> Data records
···

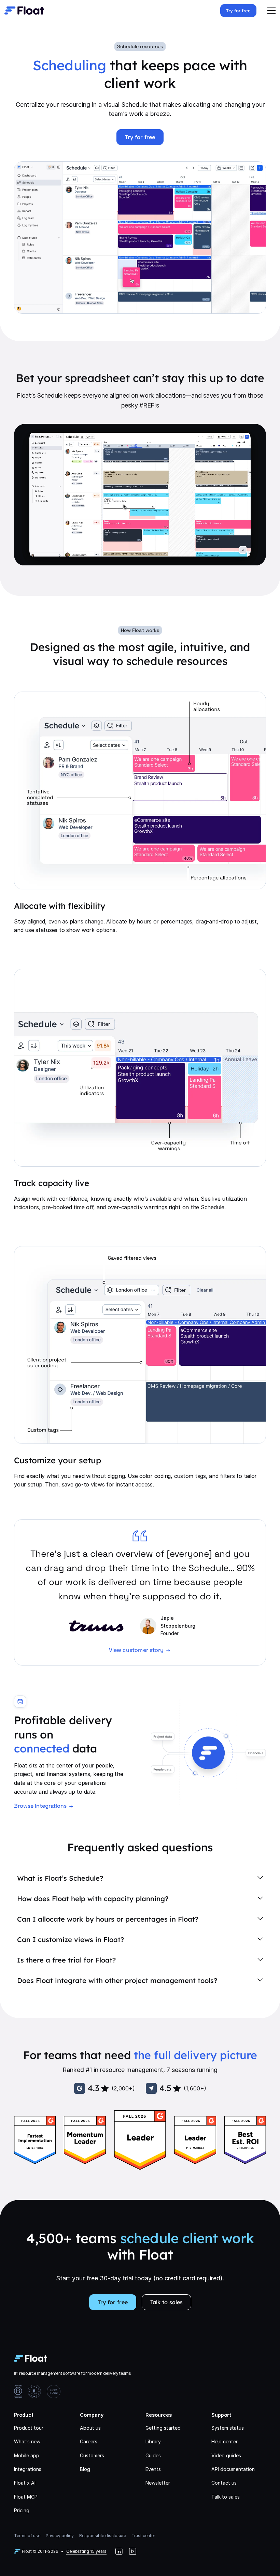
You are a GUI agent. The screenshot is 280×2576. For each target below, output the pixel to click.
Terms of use (27, 2535)
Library (153, 2441)
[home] (24, 10)
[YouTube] (132, 2551)
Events (153, 2469)
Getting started (163, 2428)
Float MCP (26, 2497)
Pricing (21, 2510)
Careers (88, 2441)
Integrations (27, 2469)
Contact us (224, 2483)
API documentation (233, 2469)
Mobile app (26, 2455)
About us (90, 2428)
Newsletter (157, 2483)
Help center (224, 2441)
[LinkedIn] (119, 2551)
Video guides (226, 2455)
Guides (153, 2455)
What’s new (27, 2441)
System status (227, 2428)
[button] (271, 11)
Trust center (143, 2535)
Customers (92, 2455)
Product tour (28, 2428)
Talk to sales (166, 2302)
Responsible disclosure (102, 2535)
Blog (85, 2469)
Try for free (238, 10)
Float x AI (25, 2483)
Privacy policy (60, 2535)
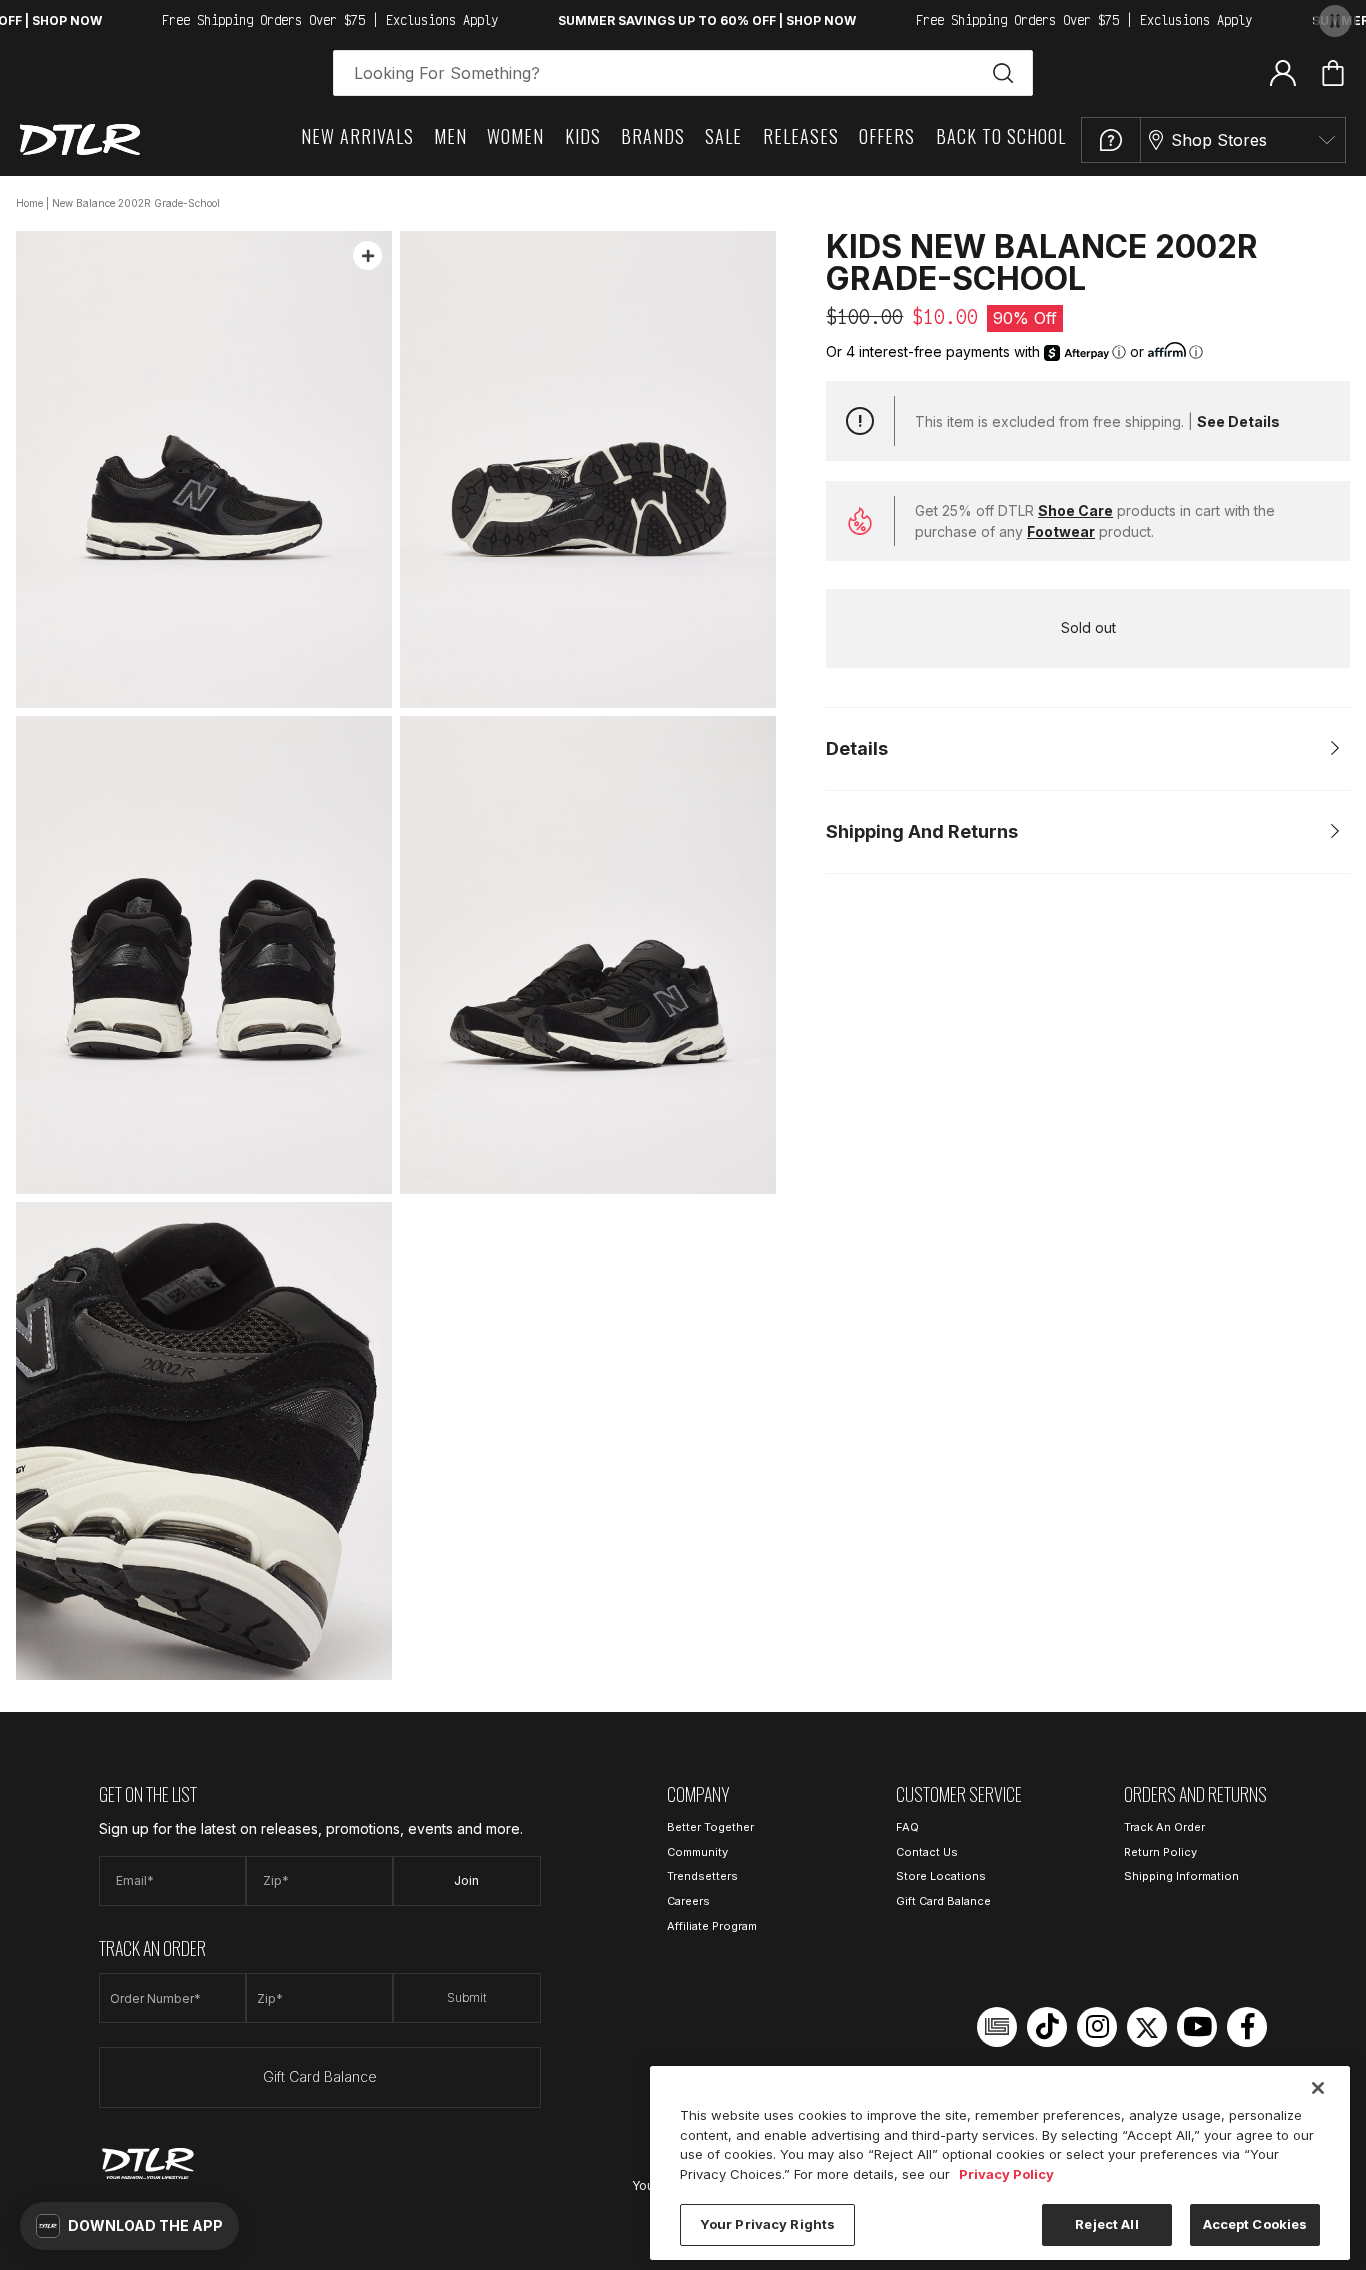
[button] (129, 2226)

···

> Work request
Without the pictures, write out the lines from the beginning of the entries through the line with "Contact us (224, 2483)".

> Response to the task
You are a GUI agent. The screenshot is 280×2576. For each target below, output the pixel to click.
Terms of use (27, 2535)
Library (153, 2441)
[home] (24, 10)
[YouTube] (132, 2551)
Events (153, 2469)
Getting started (163, 2428)
Float MCP (26, 2497)
Pricing (21, 2510)
Careers (88, 2441)
Integrations (27, 2469)
Contact us (224, 2483)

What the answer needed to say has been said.